A week after the fire, Farid’s father spoke normally to his son again. At lunch he suddenly asked in a perfectly friendly tone, “Pass the water jug, would you?”

Claire had insisted that Elias must be reconciled with Farid, and then she herself would back the idea of sending the boy to the monastery, although only to ensure that he had a good education. She had agreed when she learned that the monastery of St. Sebastian was run by Jesuits. But her mind was firmly made up on one point: her son was not going to become a priest.

Encouraged by his father’s friendliness, Farid told him what he had seen on the site of the fire.

“That doesn’t mean anything. There was a strong wind, it could have blown a spark on to a dry thistle, and then the thistle started the fire that burned everything around the tree, but fire doesn’t have much chance with green wood. A rotten part is different,” replied Elias calmly.

“Saliha the dairywoman thinks one of the Shahins was behind the fire. She says they wanted to spoil our Easter,” Claire told him.

Elias dismissed the idea. “We mustn’t look for Shahins behind every silly trick. What your son and his friends did was …” Elias hesitated as she cast him a warning glance, “… was a stupid, childish prank,” he finished, toning down what he had been about to say.

This conversation didn’t help matters. Apparently his father had had the monastery plan in his head for a long time, and was just waiting for an opportunity to carry it out. And when the fire burned the elm tree, that opportunity seemed, in a strange way, to have fallen right into his hands.

BOOK OF LOVE III

Women are like elm trees, beating them does no good.

DAMASCUS, MALA, 1907 — 1920

16. Sarka’s Laughter

At noon on a clear, cold spring day, two strangers came riding down the dusty road to Mala in great haste. Even before they reached the mill on the way into the village, most of the villagers could see that the couple needed help.

The riders stopped outside the church of St. Giorgios. The barber came out of his shop and offered them fresh water.

“What’s the name of this church?” asked the elder of the two.

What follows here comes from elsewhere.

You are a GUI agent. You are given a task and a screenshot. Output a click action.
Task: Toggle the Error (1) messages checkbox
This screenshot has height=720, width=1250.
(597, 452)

“The church of St. Giorgios,” said a young shepherd who happened to be in the square outside it.

The barber thought the stranger on his fine white mount must be about fifty. A woman dressed in man’s clothing was sitting on the vigorous black horse. She had blue eyes, so blue that you couldn’t look at them for long without smiling in confusion. She was very young, and the villagers took her for the man’s daughter.

He asked to see the village elder. There was no pleading note in his voice. The man he wanted, Mobate, lived in the big house opposite the mill on the way into Mala. For generations, village elders had been drawn from the Mobate clan. They were good at dealing with friend and foe alike, and had shrewdly found out how to settle quarrels between the other clans and avert the despotism of the Ottoman authorities while always staying on top themselves.

Old Daud Mobate had died a year before. A week later, the most powerful men in the village elected his forty-year-old son Habib to succeed him. He was even wilier and a smoother operator than his father, who had been jokingly nicknamed “The Eel” in his lifetime.

At that time, as prescribed by the Arab law of hospitality, a stranger could stay in the village as the elder’s guest for three days without a word to explain why he was on the road.

“George Mushtak,” replied Mobate’s guest when an old farmer civilly asked his name. “And this is my wife Sarka,” he added. The woman laughed, a clear sound, and laid her head against her husband’s arm. He was sitting beside her on the rug, like everyone else present. Her new name amused her. Every time they met anyone her lover invented two new names, one for himself and one for her. But she particularly liked the sound of Sarka, the blue woman.

Jusuf Shahin, the richest man in the village, cast a disapproving glance at the woman. He thought her laughter unseemly. Later he used to say he had known at that moment that the devil was in her.

On the other hand, he liked the man. He seemed mature and courageous, and said little, but what he did say came swift as an arrow from his mouth and hit its mark.